April 10, 2022 –
Palm Sunday of the Passion of the Lord
… he humbled himself, / becoming obedient to the point of death, / even death on a cross.
The Roman Missal is the book from which Father offers most of the prayers at Holy Mass. During the Liturgy of the Eucharist, it rests upon the altar of sacrifice. Within this book, in the header for the Fifth Sunday of Lent, it states: “In the Dioceses of the United States, the practice of covering crosses and images throughout the church from this Sunday may be observed.”
The verb used is “may be observed”. That begs the question: ought this practice be observed? We might also question why this practice may be observed from that particular Sunday of Lent onwards. Those two questions are related.
The latter question is partly answered by the prayer that the priest prays before the ancient hymn known as the Sanctus (“Holy, Holy, Holy”). This prayer is called the Preface because it introduces the Eucharistic Prayer. The Preface changes throughout the Church year, relating the day’s season or feast to the Eucharistic Prayer.
On the weekdays following the Fifth Sunday of Lent—that is, this past week—the Roman Missal directs the priest to pray “Preface I of the Passion of the Lord”. On the weekdays between Palm Sunday and the start of the Sacred Triduum, the priest prays “Preface II of the Passion of the Lord”. This focus upon the Passion of the Christ is why these two weeks are traditionally called “Passiontide”.
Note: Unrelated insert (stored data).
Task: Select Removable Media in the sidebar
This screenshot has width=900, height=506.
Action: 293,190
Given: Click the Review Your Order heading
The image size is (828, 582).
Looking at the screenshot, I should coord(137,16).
Passiontide is part of Lent. We might even say that it’s a gradation of Lent. Consider: when you climb an imposing mountain, you ascend in stages. At the mountain’s base, the climb is easier. Higher up, the difficulty increases as rock formations and other obstacles present themselves. But when you reach the mountain’s tree line, an even more serious approach is required, as you cope with rarified air.
To apply that analogy to the Church’s preparation for Easter, the peak of the mountain—the goal of the climb—is the Sacred Triduum: the three days during which the Church celebrates Jesus’ Last Supper, Death, and Resurrection. The prior week and a half—Passiontide—is the last stretch of climb in rarified air. Prior to Passiontide, the majority of the climb stretches from Ash Wednesday until the Sunday before Palm Sunday. What’s more, in the calendar of the Extraordinary Form of Holy Mass, there is a period of preparation for the Sacred Triduum even before Ash Wednesday: this period starts on the ninth Sunday before Easter, and is called Septuagesima.
On Palm Sunday, two Gospel passages are proclaimed: one at the start of Mass and the other at the usual time of the Gospel. The first Gospel passage this Sunday is easy to hear. The crowds praise Jesus. They hail Jesus as their Messiah. All along, however, Jesus knows that their praise is hollow. He hears their words, but He knows their hearts. He knows the climb that stretches out before Him in the week to come.
The events proclaimed in the Passion narrative are the events of Good Friday, the summit of the mount. Upon Mount Calvary, God the Father sacrifices His Son, Mary sacrifices her Son, and Jesus sacrifices His whole self: Body and Blood, soul and divinity. Few of Jesus’ disciples were both able and willing to ascend and remain with Jesus at the top of this mountain. Few of them had pure faith.
While the Passion narrative is proclaimed on Palm Sunday at the usual time of the Gospel Reading, the Church proclaims the Passion narrative a second time during Holy Week, as part of the Good Friday Liturgy. There is a difference between these two proclamations, however. On Good Friday, it is always the Passion narrative from St. John’s Gospel account that’s proclaimed. On Palm Sunday, the Passion narrative comes from one of the other three Gospel accounts. These narratives complement each other and focus our attention on different aspects of Jesus’ suffering for us.
Jesus invites you to spend this week with Him as He makes His ascent. It’s easier for you to praise Jesus this Palm Sunday. It’s more difficult to share in His self-offering on Mount Calvary, as it demands a more pure faith. God is calling us to rely solely upon the sight that comes from faith, and to keep the eyes of the soul fixed upon the glory of Christ crucified.